▸ SELECTED PASSAGE:
Eight course meals and sit down dinners belong to more spacious times. Accounting for both the rash of and the rush at takeaways. Restau rant dining is fast becoming passe "In major metros caterers lack the money or space to open one, clients lack the time to go to one," says S.M Shetty, secretary, Association of Hoteliers and Restaurateurs, Bombay.

The Less Time Much Money constituency has made Takeaway Tycoons of yesterday's Can Do caterers. Like Krish-namoorthy Bhelpuriwala of Bangalore. Five hundred customers spending an average of Rs 10 a day on his five-point programme of bhel, tomato, cucumber, pineapple, raw mango masala. Venue: Push cart in a lane off National College. Average monthly turnover: Rs 1.5 lakh. Among the Moorthy Masala Mesmerised: filmstars Vishnu and Kokila, cricketers Prasanna and Chandrashekhar. In the same city, business is booming for Gopalkrishna Adige of Brahmin's Coffee Bar: hordes of foodies swearing fealty to his idlies with butter, vadas, khara and kesari bhaath line up in front of his 10 by 18 ft takeaway. No figures on monthly turnovers are forthcoming from Adige but the personal Contessa Classic, Tata Sierra, the host of two wheelers outside Brahmin's says it all. Carnivorous Pick-Packets of Bangalore make a beeline for Aijaz Hussain's Fanoos kebab joint on Richmond Road that opened in 1977. Recipe for success: Frontier and Mughlai dishes, beef kebabs christened as chello, barak, kubide and seekh. Each priced at a uniform Rs 15 or below. "I get 300 customers a day," he gurgles happily, "each of whom spends about Rs 15 to 20." Adding to a daily turnover of Rs 4,500 to Rs 6,000 a day.

▸ EXERCISES:
**a)** Retype the passage on takeaway food businesses in full, word for word.
**b)** Convert the entries running from the line that contains "Find the location" up to and including the line that contains "InnoVerse is located" into a two-column CSV with the headers request and answer. Write one row per request, put each field in quotation marks with line breaks changed to spaces, and omit the pictures.

▸ DATA SUPPLIED:
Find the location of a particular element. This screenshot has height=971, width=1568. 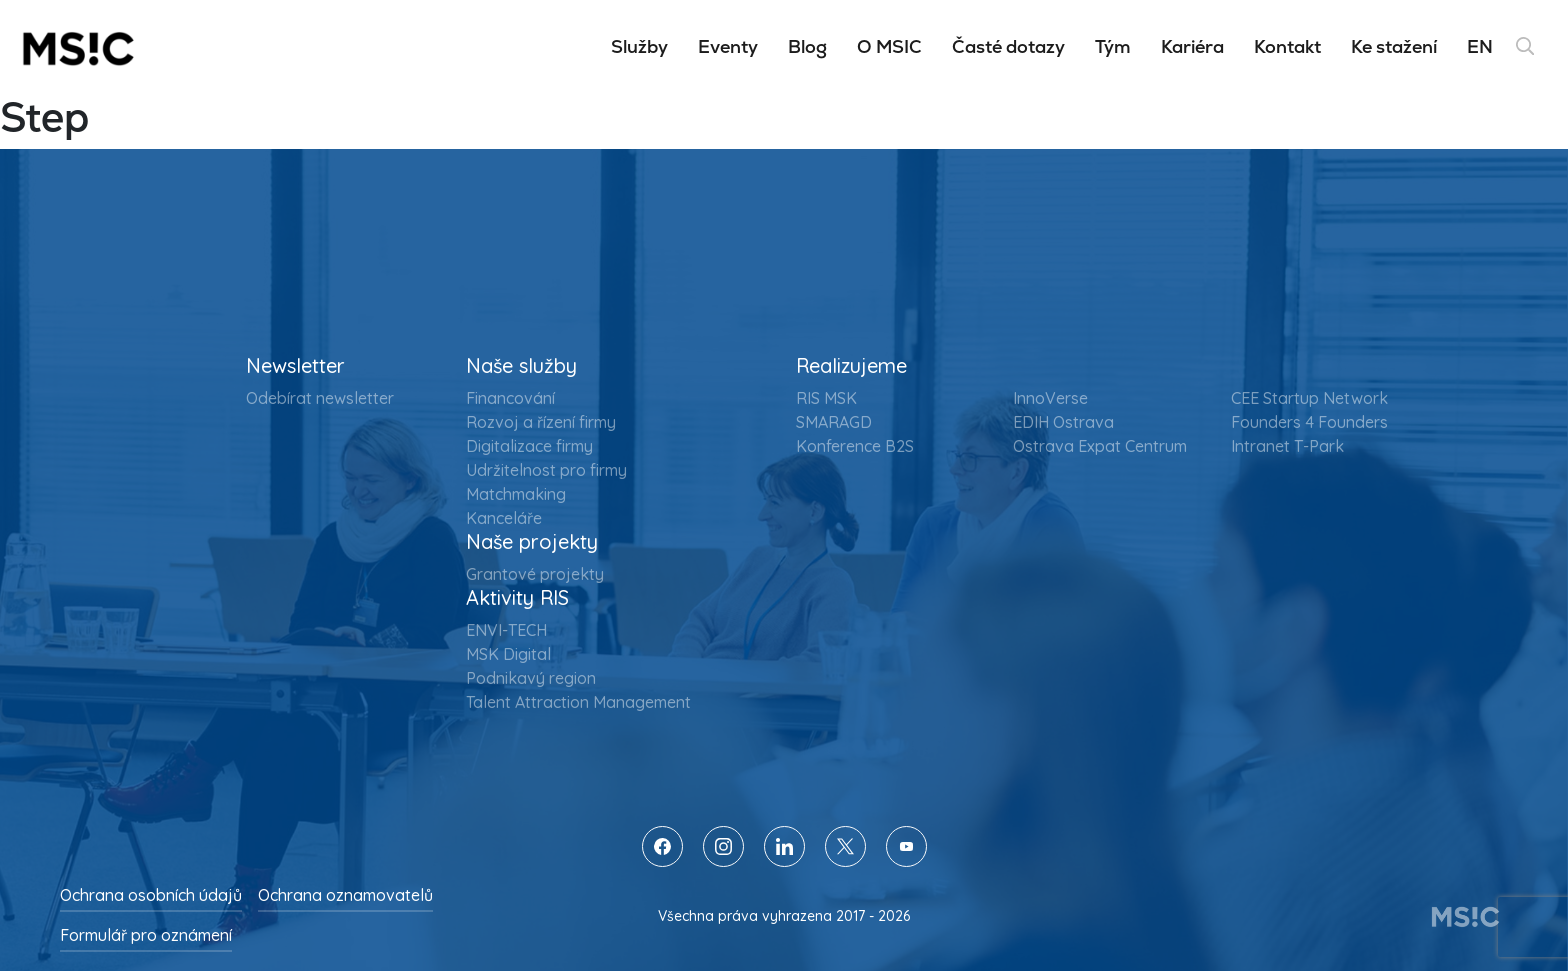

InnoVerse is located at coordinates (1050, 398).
* * *
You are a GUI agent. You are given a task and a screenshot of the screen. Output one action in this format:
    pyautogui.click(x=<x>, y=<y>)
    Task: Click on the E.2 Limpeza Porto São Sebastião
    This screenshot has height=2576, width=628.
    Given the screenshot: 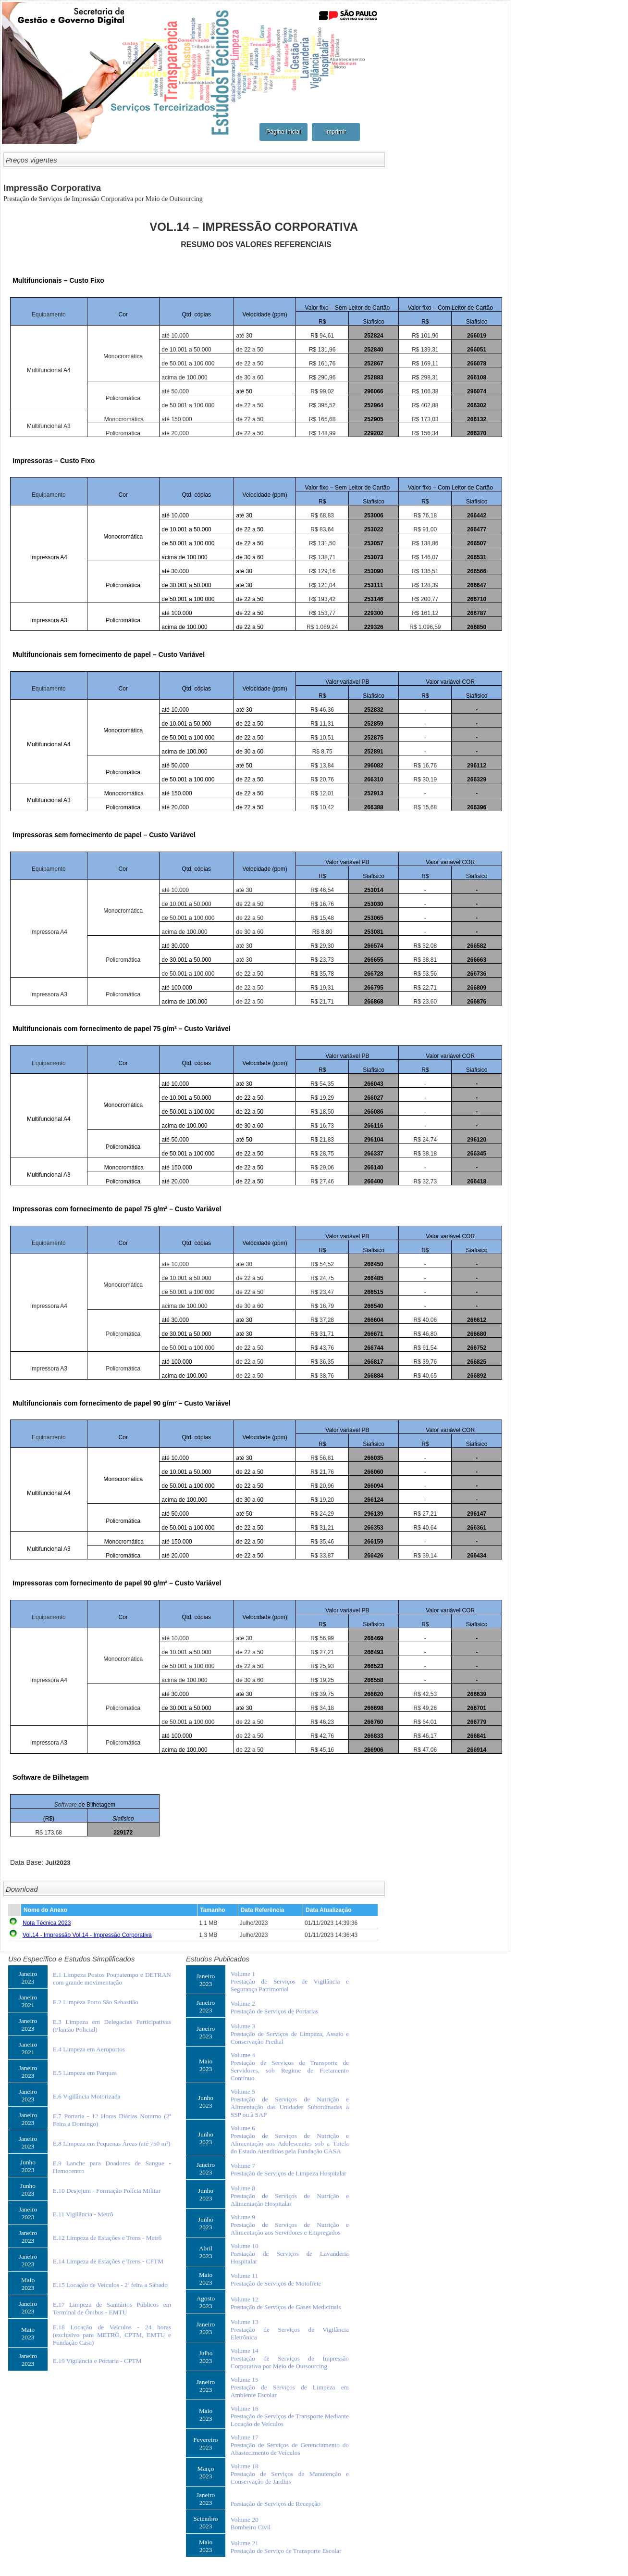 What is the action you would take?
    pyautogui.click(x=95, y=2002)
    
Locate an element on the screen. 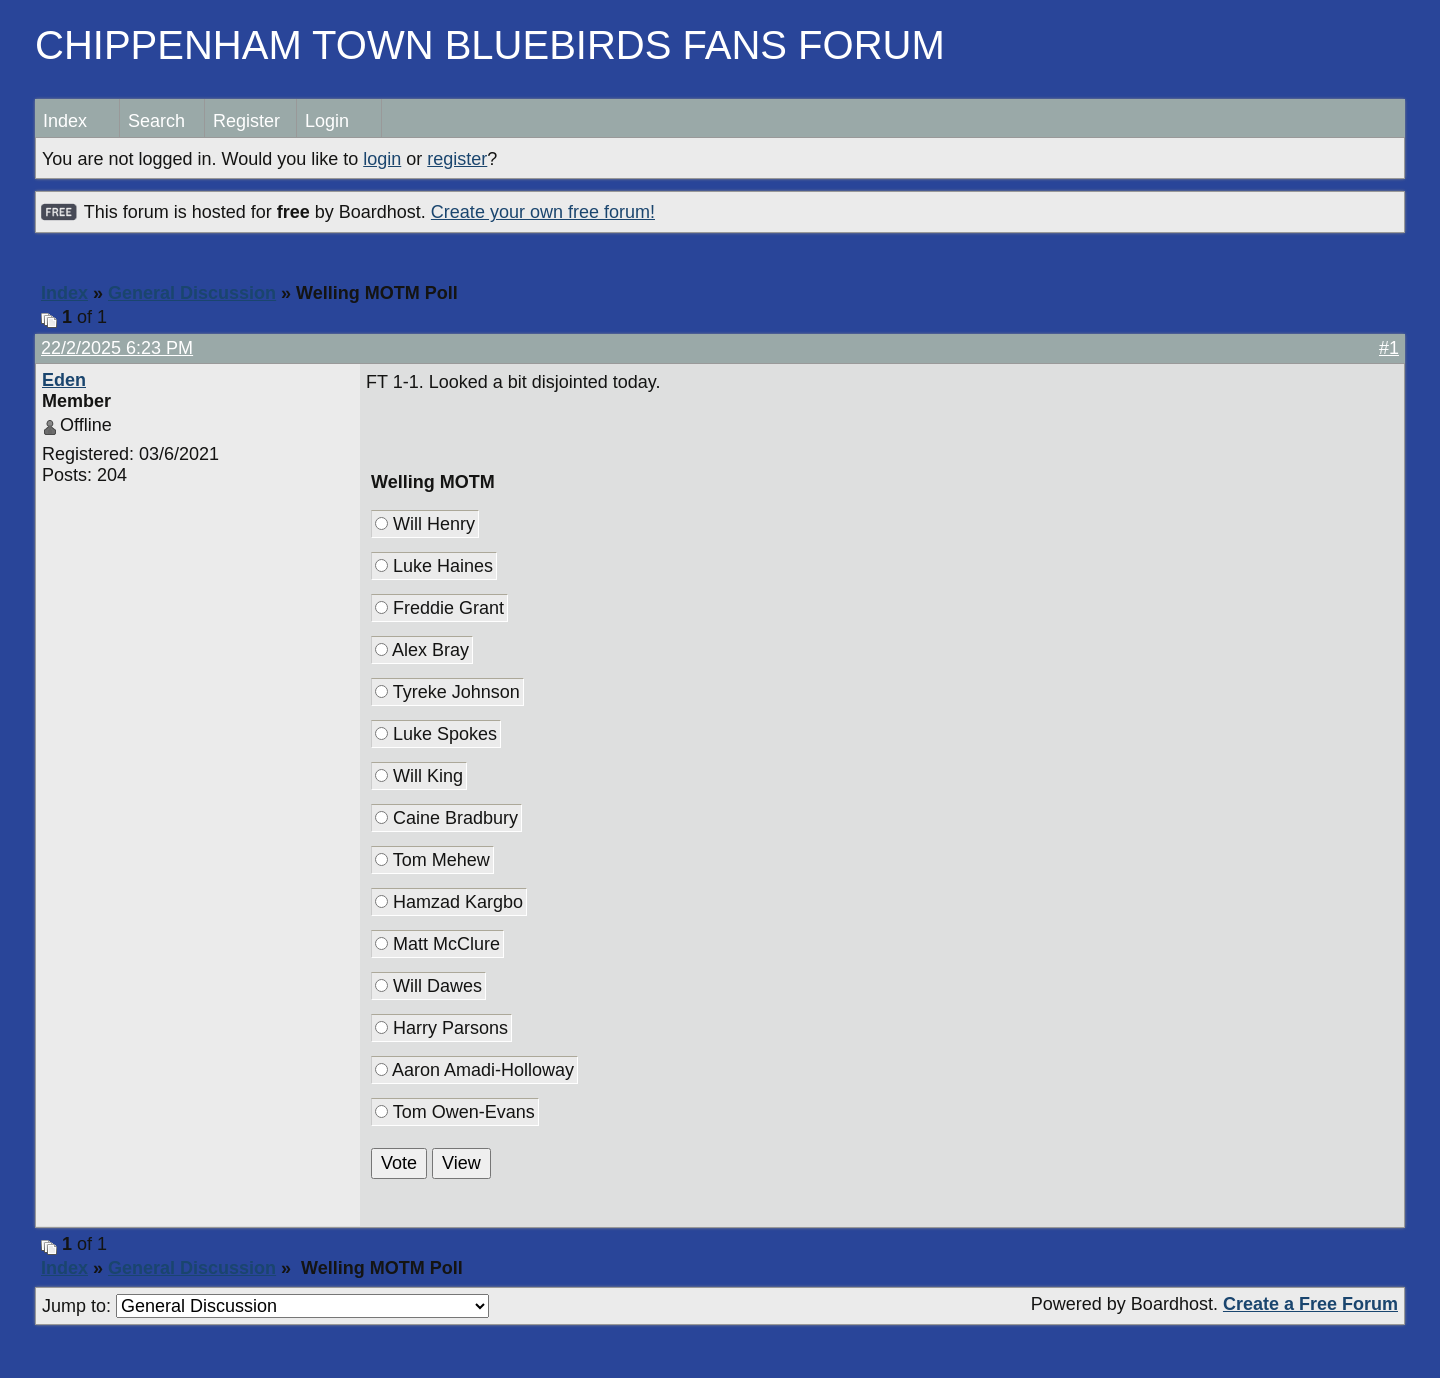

▸ OUTPUTS:
**a)**
Eight course meals and sit down dinners belong to more spacious times. Accounting for both the rash of and the rush at takeaways. Restau rant dining is fast becoming passe "In major metros caterers lack the money or space to open one, clients lack the time to go to one," says S.M Shetty, secretary, Association of Hoteliers and Restaurateurs, Bombay.

The Less Time Much Money constituency has made Takeaway Tycoons of yesterday's Can Do caterers. Like Krish-namoorthy Bhelpuriwala of Bangalore. Five hundred customers spending an average of Rs 10 a day on his five-point programme of bhel, tomato, cucumber, pineapple, raw mango masala. Venue: Push cart in a lane off National College. Average monthly turnover: Rs 1.5 lakh. Among the Moorthy Masala Mesmerised: filmstars Vishnu and Kokila, cricketers Prasanna and Chandrashekhar. In the same city, business is booming for Gopalkrishna Adige of Brahmin's Coffee Bar: hordes of foodies swearing fealty to his idlies with butter, vadas, khara and kesari bhaath line up in front of his 10 by 18 ft takeaway. No figures on monthly turnovers are forthcoming from Adige but the personal Contessa Classic, Tata Sierra, the host of two wheelers outside Brahmin's says it all. Carnivorous Pick-Packets of Bangalore make a beeline for Aijaz Hussain's Fanoos kebab joint on Richmond Road that opened in 1977. Recipe for success: Frontier and Mughlai dishes, beef kebabs christened as chello, barak, kubide and seekh. Each priced at a uniform Rs 15 or below. "I get 300 customers a day," he gurgles happily, "each of whom spends about Rs 15 to 20." Adding to a daily turnover of Rs 4,500 to Rs 6,000 a day.

**b)**
request,answer
"Find the location of a particular element. This screenshot has height=971, width=1568.","InnoVerse is located at coordinates (1050, 398)."